• Exercise objective:
The lines you return must be all those in the data that hold the string "will".

• Input for this task:
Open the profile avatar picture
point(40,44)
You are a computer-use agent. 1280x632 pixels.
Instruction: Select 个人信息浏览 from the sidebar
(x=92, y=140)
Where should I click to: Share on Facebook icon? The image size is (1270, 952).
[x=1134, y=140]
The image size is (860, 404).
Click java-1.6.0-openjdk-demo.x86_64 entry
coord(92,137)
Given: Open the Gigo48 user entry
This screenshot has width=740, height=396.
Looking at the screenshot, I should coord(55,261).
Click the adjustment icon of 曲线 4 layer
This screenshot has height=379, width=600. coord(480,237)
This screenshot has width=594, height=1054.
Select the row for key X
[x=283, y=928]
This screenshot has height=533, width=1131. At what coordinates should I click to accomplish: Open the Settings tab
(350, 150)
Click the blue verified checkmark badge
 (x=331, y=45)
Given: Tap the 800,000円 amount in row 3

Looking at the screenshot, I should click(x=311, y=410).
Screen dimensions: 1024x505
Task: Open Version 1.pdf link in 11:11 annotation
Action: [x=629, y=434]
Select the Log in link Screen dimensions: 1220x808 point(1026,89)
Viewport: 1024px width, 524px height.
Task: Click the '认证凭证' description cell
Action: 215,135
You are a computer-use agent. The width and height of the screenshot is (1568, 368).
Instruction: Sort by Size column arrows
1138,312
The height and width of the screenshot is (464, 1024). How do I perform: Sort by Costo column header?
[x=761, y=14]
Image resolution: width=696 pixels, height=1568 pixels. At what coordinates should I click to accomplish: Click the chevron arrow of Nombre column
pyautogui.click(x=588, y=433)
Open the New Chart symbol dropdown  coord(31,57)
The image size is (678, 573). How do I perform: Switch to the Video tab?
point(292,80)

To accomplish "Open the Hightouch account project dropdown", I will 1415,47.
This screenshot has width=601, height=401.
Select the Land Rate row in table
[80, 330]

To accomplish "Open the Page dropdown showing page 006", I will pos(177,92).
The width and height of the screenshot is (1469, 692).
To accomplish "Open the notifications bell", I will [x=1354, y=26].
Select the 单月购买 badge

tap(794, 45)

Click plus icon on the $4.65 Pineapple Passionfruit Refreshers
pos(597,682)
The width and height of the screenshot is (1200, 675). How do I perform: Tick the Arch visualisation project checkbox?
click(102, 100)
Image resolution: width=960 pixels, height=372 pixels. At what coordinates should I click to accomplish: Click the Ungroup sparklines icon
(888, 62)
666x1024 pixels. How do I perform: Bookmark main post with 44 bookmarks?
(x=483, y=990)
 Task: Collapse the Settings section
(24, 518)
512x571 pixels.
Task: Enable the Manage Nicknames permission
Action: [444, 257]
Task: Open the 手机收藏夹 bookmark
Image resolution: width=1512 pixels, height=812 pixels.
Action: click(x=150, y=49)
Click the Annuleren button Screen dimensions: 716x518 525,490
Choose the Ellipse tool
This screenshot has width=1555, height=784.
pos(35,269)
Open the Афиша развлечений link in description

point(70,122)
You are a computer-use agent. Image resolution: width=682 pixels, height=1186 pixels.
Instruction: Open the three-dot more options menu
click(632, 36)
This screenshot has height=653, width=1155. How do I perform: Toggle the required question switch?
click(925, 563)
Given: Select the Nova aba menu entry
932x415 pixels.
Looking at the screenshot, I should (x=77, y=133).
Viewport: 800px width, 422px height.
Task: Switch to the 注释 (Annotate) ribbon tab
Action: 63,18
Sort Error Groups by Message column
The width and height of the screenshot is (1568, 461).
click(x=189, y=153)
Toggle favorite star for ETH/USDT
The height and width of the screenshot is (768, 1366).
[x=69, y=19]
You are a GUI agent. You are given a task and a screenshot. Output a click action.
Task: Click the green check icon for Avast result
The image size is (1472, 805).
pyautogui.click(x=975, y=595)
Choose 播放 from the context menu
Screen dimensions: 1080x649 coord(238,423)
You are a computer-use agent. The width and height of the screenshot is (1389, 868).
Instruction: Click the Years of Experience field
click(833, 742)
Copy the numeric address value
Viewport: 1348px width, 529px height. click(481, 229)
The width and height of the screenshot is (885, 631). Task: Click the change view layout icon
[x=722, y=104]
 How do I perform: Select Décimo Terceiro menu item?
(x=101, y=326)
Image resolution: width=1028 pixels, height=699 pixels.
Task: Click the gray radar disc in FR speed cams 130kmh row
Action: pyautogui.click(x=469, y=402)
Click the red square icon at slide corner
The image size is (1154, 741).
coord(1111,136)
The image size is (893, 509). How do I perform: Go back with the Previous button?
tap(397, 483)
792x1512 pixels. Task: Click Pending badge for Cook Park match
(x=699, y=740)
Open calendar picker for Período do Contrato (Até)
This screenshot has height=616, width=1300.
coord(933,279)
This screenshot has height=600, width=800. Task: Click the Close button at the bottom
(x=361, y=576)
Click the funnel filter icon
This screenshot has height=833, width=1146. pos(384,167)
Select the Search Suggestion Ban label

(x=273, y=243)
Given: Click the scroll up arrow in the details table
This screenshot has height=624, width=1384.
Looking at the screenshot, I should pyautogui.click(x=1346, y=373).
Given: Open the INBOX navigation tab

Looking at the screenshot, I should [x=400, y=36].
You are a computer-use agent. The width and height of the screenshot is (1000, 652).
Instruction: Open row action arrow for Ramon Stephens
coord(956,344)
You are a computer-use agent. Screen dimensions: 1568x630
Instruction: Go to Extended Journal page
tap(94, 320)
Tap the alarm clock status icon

• Response to the task:
To accomplish "Open the Hightouch account project dropdown", I will 1415,47.
To accomplish "Open the Page dropdown showing page 006", I will pos(177,92).
To accomplish "Open the notifications bell", I will [x=1354, y=26].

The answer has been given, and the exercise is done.